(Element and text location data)
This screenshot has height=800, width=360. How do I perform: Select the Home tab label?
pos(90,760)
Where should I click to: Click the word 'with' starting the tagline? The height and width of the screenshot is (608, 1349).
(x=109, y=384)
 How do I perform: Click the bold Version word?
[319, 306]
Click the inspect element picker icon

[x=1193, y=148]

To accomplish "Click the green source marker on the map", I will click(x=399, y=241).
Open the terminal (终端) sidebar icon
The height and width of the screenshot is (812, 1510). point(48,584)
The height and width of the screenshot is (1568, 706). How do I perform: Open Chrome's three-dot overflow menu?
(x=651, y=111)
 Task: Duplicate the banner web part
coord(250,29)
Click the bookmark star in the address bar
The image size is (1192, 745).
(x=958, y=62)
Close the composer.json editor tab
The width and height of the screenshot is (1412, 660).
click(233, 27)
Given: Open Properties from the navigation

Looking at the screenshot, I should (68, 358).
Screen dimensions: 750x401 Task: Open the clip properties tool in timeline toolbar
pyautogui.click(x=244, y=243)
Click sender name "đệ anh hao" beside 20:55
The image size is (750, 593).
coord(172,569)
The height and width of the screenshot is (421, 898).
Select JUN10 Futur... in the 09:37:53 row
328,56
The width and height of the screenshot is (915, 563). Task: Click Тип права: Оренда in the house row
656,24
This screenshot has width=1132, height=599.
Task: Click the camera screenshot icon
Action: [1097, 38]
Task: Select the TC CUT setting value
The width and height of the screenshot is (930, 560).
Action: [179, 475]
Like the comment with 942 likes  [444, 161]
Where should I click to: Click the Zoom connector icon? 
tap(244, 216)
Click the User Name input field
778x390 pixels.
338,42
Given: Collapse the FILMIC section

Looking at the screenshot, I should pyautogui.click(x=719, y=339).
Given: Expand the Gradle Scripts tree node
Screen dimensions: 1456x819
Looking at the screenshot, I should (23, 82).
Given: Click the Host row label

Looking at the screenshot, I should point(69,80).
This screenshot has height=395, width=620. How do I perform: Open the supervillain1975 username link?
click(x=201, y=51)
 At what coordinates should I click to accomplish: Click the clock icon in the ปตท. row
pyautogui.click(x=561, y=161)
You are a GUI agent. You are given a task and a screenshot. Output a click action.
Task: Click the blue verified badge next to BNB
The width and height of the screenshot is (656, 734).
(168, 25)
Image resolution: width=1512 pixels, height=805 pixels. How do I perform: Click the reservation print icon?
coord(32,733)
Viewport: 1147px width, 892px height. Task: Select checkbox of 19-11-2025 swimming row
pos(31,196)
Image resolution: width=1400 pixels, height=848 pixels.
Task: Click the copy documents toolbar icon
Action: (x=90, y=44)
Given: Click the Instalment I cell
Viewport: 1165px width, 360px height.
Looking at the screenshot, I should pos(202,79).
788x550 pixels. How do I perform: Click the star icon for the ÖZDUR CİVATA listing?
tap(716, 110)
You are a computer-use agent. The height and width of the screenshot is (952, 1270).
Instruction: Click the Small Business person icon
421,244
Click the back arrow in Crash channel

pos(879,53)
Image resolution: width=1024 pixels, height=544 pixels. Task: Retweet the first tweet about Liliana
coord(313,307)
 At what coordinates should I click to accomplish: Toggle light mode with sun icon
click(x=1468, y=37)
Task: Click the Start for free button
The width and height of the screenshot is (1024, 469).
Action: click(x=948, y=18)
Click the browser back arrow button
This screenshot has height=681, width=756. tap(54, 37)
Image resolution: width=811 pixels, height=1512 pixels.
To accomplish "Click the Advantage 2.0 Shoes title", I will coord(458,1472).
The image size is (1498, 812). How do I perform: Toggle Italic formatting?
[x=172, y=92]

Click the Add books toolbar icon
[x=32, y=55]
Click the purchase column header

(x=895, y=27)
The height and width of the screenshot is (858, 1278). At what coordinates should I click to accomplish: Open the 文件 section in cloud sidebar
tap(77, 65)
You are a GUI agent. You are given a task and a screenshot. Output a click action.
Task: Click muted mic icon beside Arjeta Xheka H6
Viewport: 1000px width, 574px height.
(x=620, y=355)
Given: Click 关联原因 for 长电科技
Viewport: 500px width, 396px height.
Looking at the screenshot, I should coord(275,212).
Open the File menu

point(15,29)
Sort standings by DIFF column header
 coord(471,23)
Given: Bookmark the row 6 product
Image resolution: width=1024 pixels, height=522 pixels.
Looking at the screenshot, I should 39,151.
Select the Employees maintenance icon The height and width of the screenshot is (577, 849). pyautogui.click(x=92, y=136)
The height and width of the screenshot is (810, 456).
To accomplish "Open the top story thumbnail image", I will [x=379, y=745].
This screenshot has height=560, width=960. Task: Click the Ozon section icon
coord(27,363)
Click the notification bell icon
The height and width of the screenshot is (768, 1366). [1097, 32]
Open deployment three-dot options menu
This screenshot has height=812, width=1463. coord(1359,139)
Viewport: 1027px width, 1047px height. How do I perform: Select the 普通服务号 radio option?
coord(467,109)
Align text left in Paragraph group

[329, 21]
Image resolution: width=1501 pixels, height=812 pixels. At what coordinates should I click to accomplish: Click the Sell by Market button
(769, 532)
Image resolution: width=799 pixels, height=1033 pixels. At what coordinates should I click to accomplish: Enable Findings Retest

What you will do
Echo the lines of the listing verbatim, starting at the line that contains "The height and width of the screenshot is (858, 1278)." and ending at the line that contains "Select the Employees", with both of those lines included.

The solution
The height and width of the screenshot is (858, 1278). At what coordinates should I click to accomplish: Open the 文件 section in cloud sidebar
tap(77, 65)
You are a GUI agent. You are given a task and a screenshot. Output a click action.
Task: Click muted mic icon beside Arjeta Xheka H6
Viewport: 1000px width, 574px height.
(x=620, y=355)
Given: Click 关联原因 for 长电科技
Viewport: 500px width, 396px height.
Looking at the screenshot, I should coord(275,212).
Open the File menu

point(15,29)
Sort standings by DIFF column header
 coord(471,23)
Given: Bookmark the row 6 product
Image resolution: width=1024 pixels, height=522 pixels.
Looking at the screenshot, I should 39,151.
Select the Employees maintenance icon The height and width of the screenshot is (577, 849). pyautogui.click(x=92, y=136)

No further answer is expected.